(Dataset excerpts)
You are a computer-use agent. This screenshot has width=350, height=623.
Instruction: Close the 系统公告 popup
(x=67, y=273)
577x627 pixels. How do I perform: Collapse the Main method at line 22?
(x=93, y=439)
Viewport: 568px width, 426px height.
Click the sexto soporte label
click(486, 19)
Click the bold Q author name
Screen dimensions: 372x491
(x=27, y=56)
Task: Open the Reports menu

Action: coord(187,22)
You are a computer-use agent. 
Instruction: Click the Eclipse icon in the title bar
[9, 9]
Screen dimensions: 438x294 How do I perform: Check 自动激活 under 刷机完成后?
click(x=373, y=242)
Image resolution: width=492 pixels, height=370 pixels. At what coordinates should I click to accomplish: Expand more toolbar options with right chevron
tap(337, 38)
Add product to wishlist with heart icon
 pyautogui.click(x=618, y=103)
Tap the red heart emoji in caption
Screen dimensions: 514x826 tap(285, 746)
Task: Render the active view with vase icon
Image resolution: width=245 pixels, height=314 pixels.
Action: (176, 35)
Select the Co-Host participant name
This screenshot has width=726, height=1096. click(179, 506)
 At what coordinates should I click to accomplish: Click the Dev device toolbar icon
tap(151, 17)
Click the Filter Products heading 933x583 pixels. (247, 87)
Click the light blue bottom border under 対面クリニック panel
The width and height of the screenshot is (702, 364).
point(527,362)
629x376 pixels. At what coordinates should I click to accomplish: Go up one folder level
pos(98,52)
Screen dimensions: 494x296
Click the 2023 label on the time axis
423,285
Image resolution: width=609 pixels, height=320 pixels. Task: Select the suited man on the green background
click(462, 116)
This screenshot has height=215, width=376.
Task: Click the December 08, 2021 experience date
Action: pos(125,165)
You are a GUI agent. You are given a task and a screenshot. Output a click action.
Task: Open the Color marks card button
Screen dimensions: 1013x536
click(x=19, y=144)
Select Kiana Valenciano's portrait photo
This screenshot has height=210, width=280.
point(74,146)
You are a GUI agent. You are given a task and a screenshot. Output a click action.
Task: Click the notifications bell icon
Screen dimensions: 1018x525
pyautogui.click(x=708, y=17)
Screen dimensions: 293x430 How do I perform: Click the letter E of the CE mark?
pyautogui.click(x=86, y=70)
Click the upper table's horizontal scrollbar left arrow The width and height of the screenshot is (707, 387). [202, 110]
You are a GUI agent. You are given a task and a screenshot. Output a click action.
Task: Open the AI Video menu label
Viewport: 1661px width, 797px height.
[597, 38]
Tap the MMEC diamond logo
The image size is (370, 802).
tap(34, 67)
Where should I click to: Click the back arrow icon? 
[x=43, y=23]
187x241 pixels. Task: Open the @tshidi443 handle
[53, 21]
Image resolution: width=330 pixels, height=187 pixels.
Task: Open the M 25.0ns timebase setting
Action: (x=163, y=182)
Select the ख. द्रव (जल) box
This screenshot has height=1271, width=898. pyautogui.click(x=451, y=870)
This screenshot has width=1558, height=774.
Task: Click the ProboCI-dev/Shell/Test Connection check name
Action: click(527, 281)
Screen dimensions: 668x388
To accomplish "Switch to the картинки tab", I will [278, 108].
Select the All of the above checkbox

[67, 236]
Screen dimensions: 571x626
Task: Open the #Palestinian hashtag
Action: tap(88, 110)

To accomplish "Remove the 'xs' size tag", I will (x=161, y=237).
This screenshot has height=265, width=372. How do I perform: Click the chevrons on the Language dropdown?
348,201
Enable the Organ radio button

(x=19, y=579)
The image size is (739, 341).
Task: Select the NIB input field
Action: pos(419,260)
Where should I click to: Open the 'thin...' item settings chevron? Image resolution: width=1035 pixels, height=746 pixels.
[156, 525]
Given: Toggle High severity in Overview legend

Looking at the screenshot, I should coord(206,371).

How to complete this task:
Each entry must be printed again exactly as given.

Your response:
You are a computer-use agent. This screenshot has width=350, height=623.
Instruction: Close the 系统公告 popup
(x=67, y=273)
577x627 pixels. How do I perform: Collapse the Main method at line 22?
(x=93, y=439)
Viewport: 568px width, 426px height.
Click the sexto soporte label
click(486, 19)
Click the bold Q author name
Screen dimensions: 372x491
(x=27, y=56)
Task: Open the Reports menu

Action: coord(187,22)
You are a computer-use agent. 
Instruction: Click the Eclipse icon in the title bar
[9, 9]
Screen dimensions: 438x294 How do I perform: Check 自动激活 under 刷机完成后?
click(x=373, y=242)
Image resolution: width=492 pixels, height=370 pixels. At what coordinates should I click to accomplish: Expand more toolbar options with right chevron
tap(337, 38)
Add product to wishlist with heart icon
 pyautogui.click(x=618, y=103)
Tap the red heart emoji in caption
Screen dimensions: 514x826 tap(285, 746)
Task: Render the active view with vase icon
Image resolution: width=245 pixels, height=314 pixels.
Action: (176, 35)
Select the Co-Host participant name
This screenshot has width=726, height=1096. click(179, 506)
 At what coordinates should I click to accomplish: Click the Dev device toolbar icon
tap(151, 17)
Click the Filter Products heading 933x583 pixels. (247, 87)
Click the light blue bottom border under 対面クリニック panel
The width and height of the screenshot is (702, 364).
point(527,362)
629x376 pixels. At what coordinates should I click to accomplish: Go up one folder level
pos(98,52)
Screen dimensions: 494x296
Click the 2023 label on the time axis
423,285
Image resolution: width=609 pixels, height=320 pixels. Task: Select the suited man on the green background
click(462, 116)
This screenshot has height=215, width=376.
Task: Click the December 08, 2021 experience date
Action: pos(125,165)
You are a GUI agent. You are given a task and a screenshot. Output a click action.
Task: Open the Color marks card button
Screen dimensions: 1013x536
click(x=19, y=144)
Select Kiana Valenciano's portrait photo
This screenshot has height=210, width=280.
point(74,146)
You are a GUI agent. You are given a task and a screenshot. Output a click action.
Task: Click the notifications bell icon
Screen dimensions: 1018x525
pyautogui.click(x=708, y=17)
Screen dimensions: 293x430 How do I perform: Click the letter E of the CE mark?
pyautogui.click(x=86, y=70)
Click the upper table's horizontal scrollbar left arrow The width and height of the screenshot is (707, 387). [202, 110]
You are a GUI agent. You are given a task and a screenshot. Output a click action.
Task: Open the AI Video menu label
Viewport: 1661px width, 797px height.
[597, 38]
Tap the MMEC diamond logo
The image size is (370, 802).
tap(34, 67)
Where should I click to: Click the back arrow icon? 
[x=43, y=23]
187x241 pixels. Task: Open the @tshidi443 handle
[53, 21]
Image resolution: width=330 pixels, height=187 pixels.
Task: Open the M 25.0ns timebase setting
Action: (x=163, y=182)
Select the ख. द्रव (जल) box
This screenshot has height=1271, width=898. pyautogui.click(x=451, y=870)
This screenshot has width=1558, height=774.
Task: Click the ProboCI-dev/Shell/Test Connection check name
Action: click(527, 281)
Screen dimensions: 668x388
To accomplish "Switch to the картинки tab", I will [278, 108].
Select the All of the above checkbox

[67, 236]
Screen dimensions: 571x626
Task: Open the #Palestinian hashtag
Action: tap(88, 110)

To accomplish "Remove the 'xs' size tag", I will (x=161, y=237).
This screenshot has height=265, width=372. How do I perform: Click the chevrons on the Language dropdown?
348,201
Enable the Organ radio button

(x=19, y=579)
The image size is (739, 341).
Task: Select the NIB input field
Action: pos(419,260)
Where should I click to: Open the 'thin...' item settings chevron? Image resolution: width=1035 pixels, height=746 pixels.
[156, 525]
Given: Toggle High severity in Overview legend

Looking at the screenshot, I should coord(206,371).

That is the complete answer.